Monday 30 September 2013

Lurking in today's chart pack from Treasury...

Treasury's latest Monthly Economic Indicators came out today, with media coverage noting in particular how we are, temporarily, growing faster than Australia.

Or as Treasury put it, "The rebound in the terms of trade [in the first six months of this year] has also driven an acceleration in growth of real gross national disposable income (RGNDI) – a purchasing power-adjusted measure of national income – with RGNDI up by 1.6% in the quarter. In a reflection of the recent divergence in the performance and outlook for the New Zealand and Australian economies, annual RGNDI growth in the June quarter accelerated ahead of that in Australia".

Doesn't often happen, and it's partly down to the capricious commodity gods favouring our product mix over the Aussies', not to mention that we'd rather not have had the Canterbury earthquake in the first place even if it's now boosting construction activity, but we might as well enjoy our little moment of faster-than-them.

If you're not aware, the Monthly Indicators comes with a handy chart pack which covers pretty much all the indicators you'd be looking for, and if, like me, you prefer graphs to spreadsheet data, it's a very useful resource.

Here's one graph that caught my eye.


It goes to the much debated issue of how much of our current house price inflation may be reflecting the physical supply/demand dynamics of the house market and how much may be reflecting monetary policy or bank lending standards being "too loose". It's not either/or, and both could well be in play, and the two are linked in any event, but if it's predominantly one (genuine "I need to buy a house to live in" demand bumping up against tight "there's nothing in the real estate agents' windows" supply) rather than the other ("I've got to get into this hot market market at these cheap mortgage rates"), it leads you down very different policy paths.

This graph shows the reasonably close link between net migration and changes in house prices, and would tend to support the mostly supply/demand explanation of house prices.

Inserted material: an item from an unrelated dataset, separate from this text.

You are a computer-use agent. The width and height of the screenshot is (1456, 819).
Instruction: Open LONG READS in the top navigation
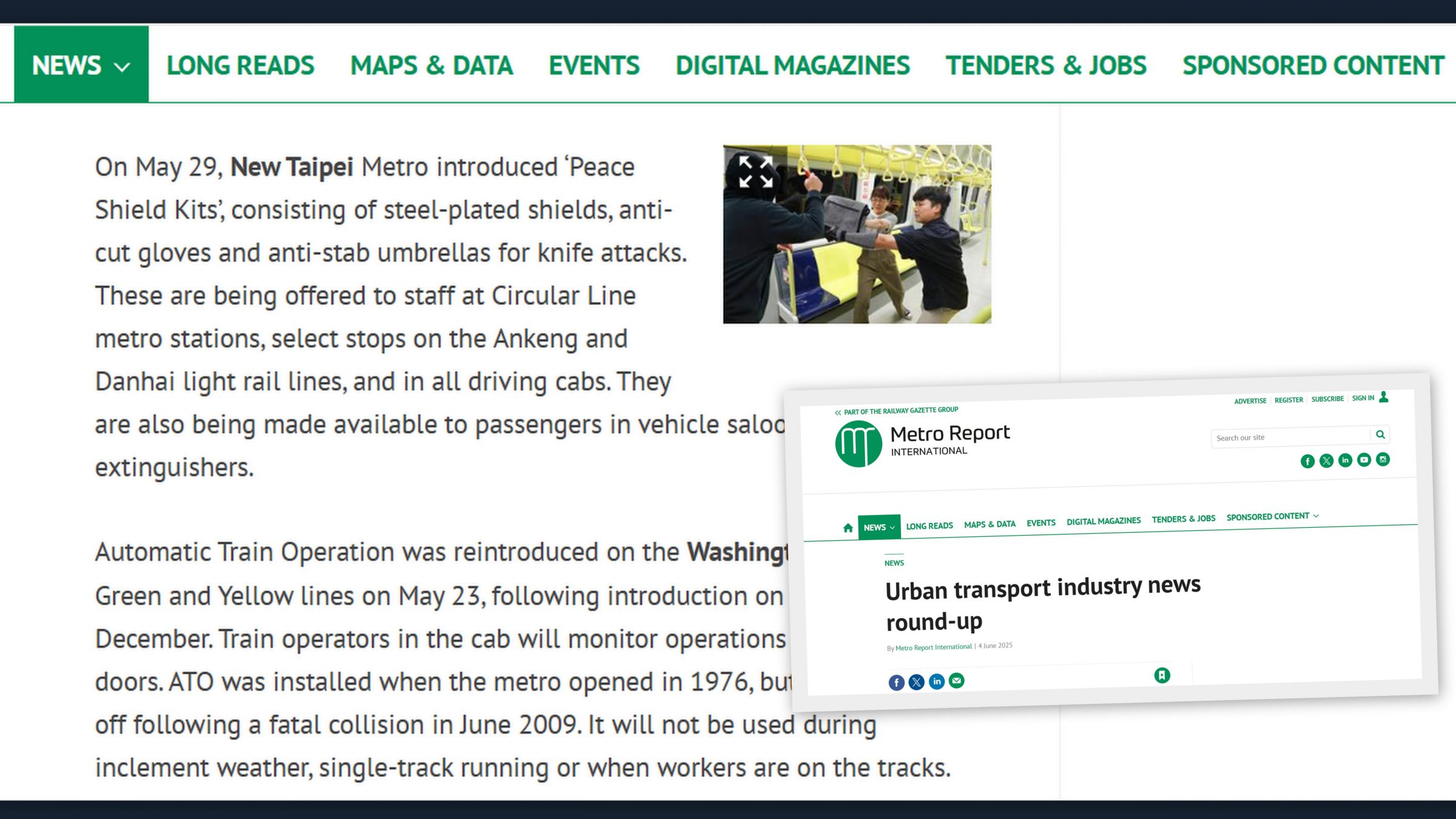[x=240, y=66]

It also suggests strong house price inflation down the track. That blue line is the past twelve months' net migration (an extra +13,160 people). But that period includes the last five months of 2012, when there was little net migration happening. In the past three months, net migration has been running at an annual rate of +25,000 people. Project that blue line up to around 25,000 - and you're looking down the barrel of even faster house price rises.